**Your objective**
Retype every entry below verbatim, leaving out the pictures.

Raw entries

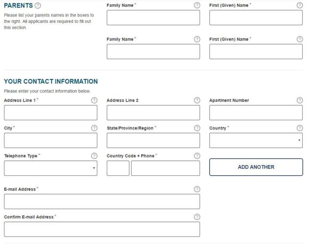Click the help icon beside PARENTS heading
Image resolution: width=316 pixels, height=245 pixels.
(x=38, y=5)
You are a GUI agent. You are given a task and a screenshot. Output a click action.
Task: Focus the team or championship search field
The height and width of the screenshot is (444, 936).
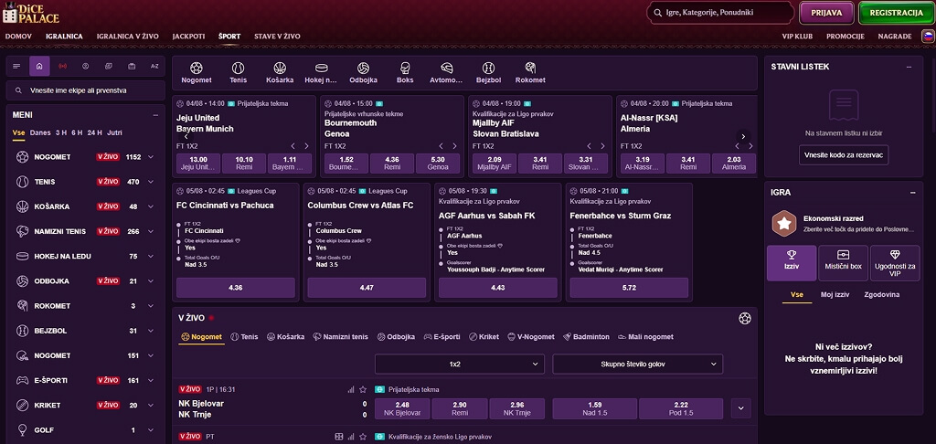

**Right answer**
Click the help icon beside PARENTS heading
Image resolution: width=316 pixels, height=245 pixels.
(x=38, y=5)
You are a GUI agent. You are given a task and a screenshot. Output a click action.
Task: Focus the team or championship search field
The height and width of the screenshot is (444, 936).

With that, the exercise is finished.